L’allevamento, sotto controllo sanitario e indenne da tubercolosi e brucellosi, viene, in caso di malattie, curato con l’omeopatia. Questo fa sì che il latte non venga pastorizzato prima della trasformazione e possa mantenere inalterate le sue proprietà.
La produzione in genere è composta da mozzarelle e ricotta fresca. Se la quantità lo permette vengono messi in vendita altri prodotti quali provole affumicate, aversane, burro e lo yogurt. I vetri della sala di lavorazione sono offuscati, gli operai spingono grossi contenitori nei quali il latte si trova nelle varie fasi di lavorazione per portare poi le mozzarelle in una sala adiacente dove vengono depositate in una vasca. Pronte per essere prelevate dalle commesse addette alla vendita. Direttamente dalla lavorazione al cliente. L’età media dei lavoranti della struttura è di 27 anni, ripartiti tra mungitori, personale addetto alla vendita e all’adiacente bar-yogurteria.

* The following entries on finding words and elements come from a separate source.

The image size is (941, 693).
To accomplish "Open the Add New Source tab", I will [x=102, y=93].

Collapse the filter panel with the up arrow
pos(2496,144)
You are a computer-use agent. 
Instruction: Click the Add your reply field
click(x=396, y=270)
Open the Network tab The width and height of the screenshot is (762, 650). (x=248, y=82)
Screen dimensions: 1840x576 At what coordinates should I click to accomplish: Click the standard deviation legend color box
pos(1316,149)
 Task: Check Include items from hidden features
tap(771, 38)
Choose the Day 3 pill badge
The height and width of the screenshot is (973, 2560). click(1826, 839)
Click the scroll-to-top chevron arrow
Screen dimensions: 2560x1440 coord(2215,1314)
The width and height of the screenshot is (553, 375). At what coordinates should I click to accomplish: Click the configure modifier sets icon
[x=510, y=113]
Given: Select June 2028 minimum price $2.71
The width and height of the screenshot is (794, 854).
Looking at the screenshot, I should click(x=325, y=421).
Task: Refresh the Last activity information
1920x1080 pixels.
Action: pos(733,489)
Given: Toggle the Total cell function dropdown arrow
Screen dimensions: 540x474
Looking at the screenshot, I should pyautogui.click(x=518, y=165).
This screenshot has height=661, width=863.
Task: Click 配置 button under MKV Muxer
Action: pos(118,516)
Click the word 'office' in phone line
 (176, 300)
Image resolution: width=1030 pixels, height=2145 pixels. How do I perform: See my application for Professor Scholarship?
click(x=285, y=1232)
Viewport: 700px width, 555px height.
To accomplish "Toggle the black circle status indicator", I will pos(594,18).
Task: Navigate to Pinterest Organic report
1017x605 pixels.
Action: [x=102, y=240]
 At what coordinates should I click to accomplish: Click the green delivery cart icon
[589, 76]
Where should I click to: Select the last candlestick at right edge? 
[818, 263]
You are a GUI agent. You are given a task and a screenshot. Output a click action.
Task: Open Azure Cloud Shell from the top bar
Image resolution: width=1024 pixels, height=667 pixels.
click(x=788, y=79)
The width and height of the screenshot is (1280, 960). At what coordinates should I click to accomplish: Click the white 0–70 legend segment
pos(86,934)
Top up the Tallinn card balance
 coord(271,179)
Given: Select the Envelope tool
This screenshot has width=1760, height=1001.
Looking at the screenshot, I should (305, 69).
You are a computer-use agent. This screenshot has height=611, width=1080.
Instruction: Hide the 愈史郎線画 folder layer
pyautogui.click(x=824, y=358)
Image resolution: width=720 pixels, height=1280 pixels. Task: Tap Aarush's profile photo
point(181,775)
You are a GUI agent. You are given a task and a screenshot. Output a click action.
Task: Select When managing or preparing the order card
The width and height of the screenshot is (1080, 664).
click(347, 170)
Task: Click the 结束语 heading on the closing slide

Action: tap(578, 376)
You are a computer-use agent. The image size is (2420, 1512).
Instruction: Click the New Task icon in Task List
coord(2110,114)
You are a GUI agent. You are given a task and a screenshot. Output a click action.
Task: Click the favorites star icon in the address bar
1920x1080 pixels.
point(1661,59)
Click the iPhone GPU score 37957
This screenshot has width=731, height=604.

Le strutture, derivanti dalla ristrutturazione di una villa padronale rustica del ’700 ospitano anche eventi di natura culturale. Oltrepassati gli edifici di color rosso pompeiano, un’altra zona ospita le bufale, oggetto di curiosità da parte delle scolaresche che occasionalmente visitano la tenuta.Antonio Palmieri, conscio dell’importanza della preservazione della memoria storica dei luoghi, ospita anche il Museo Permanente della Civiltà Contadina che raccoglie utensili ed attrezzi delle epoche passate.
Nello spiazzale antistante diversi clienti vanno e vengono, molti sono venuti a conoscenza dell’azienda tramite amici e conoscenti. Antonio Palmieri accoglie alcuni visitatori mentre in lontananza alcune bufale pascolano tranquille. Magari proprio negli stessi posti in cui Goethe le aveva notate.